Copy the items from the line with "Task: Raise your hand" up to and including the line with "coord(187,202)", changing "heading" to "title" and keeping everything else the same.

__________________________________________________

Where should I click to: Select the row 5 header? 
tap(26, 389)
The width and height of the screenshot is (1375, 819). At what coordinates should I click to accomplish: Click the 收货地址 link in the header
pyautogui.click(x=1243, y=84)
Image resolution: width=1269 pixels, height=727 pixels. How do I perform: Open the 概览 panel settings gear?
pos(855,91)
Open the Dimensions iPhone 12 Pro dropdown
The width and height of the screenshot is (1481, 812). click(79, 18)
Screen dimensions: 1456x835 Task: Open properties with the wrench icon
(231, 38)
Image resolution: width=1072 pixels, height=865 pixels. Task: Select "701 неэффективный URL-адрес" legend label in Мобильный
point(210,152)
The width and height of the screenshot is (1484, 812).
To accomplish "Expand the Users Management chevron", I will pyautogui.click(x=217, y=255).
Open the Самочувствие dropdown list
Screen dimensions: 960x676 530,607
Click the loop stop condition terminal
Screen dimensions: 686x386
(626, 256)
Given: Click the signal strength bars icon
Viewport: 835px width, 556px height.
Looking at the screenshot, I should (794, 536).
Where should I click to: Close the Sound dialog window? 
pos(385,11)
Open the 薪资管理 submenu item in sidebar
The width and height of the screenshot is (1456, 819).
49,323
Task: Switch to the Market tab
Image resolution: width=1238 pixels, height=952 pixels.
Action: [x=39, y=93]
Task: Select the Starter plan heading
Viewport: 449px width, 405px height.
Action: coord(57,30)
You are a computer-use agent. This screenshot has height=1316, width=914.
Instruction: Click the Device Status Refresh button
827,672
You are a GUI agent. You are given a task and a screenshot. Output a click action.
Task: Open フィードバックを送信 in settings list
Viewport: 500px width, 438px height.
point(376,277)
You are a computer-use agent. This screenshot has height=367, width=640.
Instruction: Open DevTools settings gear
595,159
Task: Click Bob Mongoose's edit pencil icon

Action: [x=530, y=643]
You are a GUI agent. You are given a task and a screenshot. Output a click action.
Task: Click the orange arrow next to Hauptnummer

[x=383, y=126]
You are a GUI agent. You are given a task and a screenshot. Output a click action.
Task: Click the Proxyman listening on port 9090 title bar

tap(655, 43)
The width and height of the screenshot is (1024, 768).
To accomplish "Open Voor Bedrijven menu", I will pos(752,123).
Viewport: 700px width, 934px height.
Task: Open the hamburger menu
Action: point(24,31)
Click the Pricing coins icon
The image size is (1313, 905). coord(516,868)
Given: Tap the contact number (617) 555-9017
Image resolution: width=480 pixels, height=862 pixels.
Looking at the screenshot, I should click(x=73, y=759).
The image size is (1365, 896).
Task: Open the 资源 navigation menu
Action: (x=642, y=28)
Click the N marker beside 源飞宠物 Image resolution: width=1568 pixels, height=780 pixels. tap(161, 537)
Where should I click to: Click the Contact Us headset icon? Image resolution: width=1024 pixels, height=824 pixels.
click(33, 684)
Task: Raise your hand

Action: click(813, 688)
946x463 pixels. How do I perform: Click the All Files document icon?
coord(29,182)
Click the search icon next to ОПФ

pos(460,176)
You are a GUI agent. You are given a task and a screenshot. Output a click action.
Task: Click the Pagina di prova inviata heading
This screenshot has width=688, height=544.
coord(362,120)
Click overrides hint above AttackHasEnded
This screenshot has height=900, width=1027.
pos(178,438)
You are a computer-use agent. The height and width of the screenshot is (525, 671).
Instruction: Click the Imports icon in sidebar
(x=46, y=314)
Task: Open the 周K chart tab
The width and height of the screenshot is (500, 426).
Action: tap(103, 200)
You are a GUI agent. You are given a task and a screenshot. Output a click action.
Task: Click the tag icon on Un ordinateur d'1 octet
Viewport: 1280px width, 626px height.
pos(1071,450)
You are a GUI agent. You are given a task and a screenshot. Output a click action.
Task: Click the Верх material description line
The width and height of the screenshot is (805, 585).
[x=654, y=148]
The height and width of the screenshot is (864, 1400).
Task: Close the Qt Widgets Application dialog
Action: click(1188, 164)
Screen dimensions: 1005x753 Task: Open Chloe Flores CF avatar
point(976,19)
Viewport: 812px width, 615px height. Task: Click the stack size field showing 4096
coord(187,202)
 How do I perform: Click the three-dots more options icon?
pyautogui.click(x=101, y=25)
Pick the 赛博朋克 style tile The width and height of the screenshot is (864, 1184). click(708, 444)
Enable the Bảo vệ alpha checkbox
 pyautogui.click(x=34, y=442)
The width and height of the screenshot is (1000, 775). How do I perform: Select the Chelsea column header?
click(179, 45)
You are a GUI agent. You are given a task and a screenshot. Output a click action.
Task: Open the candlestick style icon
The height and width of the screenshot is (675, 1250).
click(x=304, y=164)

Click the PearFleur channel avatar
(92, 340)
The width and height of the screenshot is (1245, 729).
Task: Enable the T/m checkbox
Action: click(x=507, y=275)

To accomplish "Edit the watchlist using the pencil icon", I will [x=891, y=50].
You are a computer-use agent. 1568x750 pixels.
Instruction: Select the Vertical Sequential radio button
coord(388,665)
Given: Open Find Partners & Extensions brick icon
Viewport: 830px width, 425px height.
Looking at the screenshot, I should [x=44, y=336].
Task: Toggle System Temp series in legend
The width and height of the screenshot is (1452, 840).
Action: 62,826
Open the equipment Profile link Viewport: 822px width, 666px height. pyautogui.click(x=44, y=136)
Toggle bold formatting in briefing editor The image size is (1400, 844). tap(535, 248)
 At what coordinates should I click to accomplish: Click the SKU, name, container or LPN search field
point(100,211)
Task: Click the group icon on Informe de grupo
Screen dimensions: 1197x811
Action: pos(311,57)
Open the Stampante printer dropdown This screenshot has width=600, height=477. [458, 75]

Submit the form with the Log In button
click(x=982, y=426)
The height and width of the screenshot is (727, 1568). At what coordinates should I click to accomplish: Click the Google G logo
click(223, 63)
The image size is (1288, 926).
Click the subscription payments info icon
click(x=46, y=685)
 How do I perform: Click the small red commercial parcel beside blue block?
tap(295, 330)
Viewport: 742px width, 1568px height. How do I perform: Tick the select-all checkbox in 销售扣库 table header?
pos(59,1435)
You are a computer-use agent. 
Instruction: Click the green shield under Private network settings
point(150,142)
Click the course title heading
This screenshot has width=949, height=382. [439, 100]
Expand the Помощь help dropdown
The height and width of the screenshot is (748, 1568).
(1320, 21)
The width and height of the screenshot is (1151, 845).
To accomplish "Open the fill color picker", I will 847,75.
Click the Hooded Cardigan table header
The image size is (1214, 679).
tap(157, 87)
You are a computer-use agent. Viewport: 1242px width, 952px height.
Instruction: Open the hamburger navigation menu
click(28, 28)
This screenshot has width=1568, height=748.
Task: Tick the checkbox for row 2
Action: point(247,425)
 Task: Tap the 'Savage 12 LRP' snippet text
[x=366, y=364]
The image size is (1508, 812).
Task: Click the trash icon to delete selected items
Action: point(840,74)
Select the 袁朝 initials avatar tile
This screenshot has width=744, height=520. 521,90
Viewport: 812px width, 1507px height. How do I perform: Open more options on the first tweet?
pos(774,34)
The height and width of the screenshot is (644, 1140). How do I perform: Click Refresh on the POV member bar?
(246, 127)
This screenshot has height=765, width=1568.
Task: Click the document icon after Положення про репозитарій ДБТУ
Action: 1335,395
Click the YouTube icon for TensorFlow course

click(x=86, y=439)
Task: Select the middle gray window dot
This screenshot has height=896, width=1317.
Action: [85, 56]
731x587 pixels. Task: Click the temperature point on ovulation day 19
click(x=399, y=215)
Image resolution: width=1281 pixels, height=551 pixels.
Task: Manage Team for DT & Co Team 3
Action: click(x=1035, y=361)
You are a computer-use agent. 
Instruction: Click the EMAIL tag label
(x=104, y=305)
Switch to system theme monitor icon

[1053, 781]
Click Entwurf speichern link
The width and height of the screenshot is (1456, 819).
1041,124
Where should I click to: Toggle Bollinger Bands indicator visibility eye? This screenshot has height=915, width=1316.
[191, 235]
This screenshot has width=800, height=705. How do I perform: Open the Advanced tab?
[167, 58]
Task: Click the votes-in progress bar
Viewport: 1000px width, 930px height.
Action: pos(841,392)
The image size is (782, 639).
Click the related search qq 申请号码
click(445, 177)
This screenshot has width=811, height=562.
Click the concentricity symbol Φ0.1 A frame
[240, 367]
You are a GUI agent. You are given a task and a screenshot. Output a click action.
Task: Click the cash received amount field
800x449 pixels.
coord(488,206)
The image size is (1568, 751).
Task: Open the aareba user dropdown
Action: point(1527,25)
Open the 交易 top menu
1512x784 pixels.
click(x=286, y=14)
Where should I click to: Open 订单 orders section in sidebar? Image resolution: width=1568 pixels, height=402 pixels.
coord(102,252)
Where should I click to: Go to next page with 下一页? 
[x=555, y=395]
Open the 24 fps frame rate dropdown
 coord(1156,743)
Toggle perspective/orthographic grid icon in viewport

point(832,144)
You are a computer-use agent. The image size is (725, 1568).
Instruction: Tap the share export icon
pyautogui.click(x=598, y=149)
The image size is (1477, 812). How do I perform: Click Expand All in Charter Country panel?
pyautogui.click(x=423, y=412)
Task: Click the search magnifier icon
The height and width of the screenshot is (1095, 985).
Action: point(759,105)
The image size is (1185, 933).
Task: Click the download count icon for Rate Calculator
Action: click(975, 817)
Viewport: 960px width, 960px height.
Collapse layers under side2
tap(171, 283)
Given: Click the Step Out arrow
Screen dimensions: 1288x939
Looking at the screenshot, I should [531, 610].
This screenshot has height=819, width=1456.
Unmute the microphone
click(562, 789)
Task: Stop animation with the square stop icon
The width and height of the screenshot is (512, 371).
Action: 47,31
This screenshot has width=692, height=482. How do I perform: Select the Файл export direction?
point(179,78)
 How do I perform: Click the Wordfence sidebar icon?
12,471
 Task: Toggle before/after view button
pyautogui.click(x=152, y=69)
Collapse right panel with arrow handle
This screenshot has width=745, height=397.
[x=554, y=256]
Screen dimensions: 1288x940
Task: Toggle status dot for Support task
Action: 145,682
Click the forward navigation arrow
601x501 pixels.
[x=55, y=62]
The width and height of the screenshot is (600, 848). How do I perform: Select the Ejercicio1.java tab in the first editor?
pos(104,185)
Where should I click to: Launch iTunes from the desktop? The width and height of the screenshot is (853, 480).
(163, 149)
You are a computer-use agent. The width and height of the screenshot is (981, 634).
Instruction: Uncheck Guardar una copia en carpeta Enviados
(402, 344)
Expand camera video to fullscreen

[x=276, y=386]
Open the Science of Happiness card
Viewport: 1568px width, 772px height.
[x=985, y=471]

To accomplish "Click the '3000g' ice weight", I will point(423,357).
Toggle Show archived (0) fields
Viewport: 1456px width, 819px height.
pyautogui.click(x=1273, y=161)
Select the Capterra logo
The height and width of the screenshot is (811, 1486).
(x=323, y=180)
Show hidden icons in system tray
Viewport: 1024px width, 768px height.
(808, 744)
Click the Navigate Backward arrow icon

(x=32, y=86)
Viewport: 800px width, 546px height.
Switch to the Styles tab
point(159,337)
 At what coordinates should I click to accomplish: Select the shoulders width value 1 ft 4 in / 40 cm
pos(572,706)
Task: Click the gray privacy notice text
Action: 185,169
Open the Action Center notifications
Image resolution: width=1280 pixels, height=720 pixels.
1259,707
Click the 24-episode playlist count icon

__________________________________________________

ANSWER TO THIS TASK.
Task: Raise your hand

Action: click(813, 688)
946x463 pixels. How do I perform: Click the All Files document icon?
coord(29,182)
Click the search icon next to ОПФ

pos(460,176)
You are a GUI agent. You are given a task and a screenshot. Output a click action.
Task: Click the Pagina di prova inviata title
This screenshot has width=688, height=544.
coord(362,120)
Click overrides hint above AttackHasEnded
This screenshot has height=900, width=1027.
pos(178,438)
You are a computer-use agent. The height and width of the screenshot is (525, 671).
Instruction: Click the Imports icon in sidebar
(x=46, y=314)
Task: Open the 周K chart tab
The width and height of the screenshot is (500, 426).
Action: tap(103, 200)
You are a GUI agent. You are given a task and a screenshot. Output a click action.
Task: Click the tag icon on Un ordinateur d'1 octet
Viewport: 1280px width, 626px height.
pos(1071,450)
You are a GUI agent. You are given a task and a screenshot. Output a click action.
Task: Click the Верх material description line
The width and height of the screenshot is (805, 585).
[x=654, y=148]
The height and width of the screenshot is (864, 1400).
Task: Close the Qt Widgets Application dialog
Action: click(1188, 164)
Screen dimensions: 1005x753 Task: Open Chloe Flores CF avatar
point(976,19)
Viewport: 812px width, 615px height. Task: Click the stack size field showing 4096
coord(187,202)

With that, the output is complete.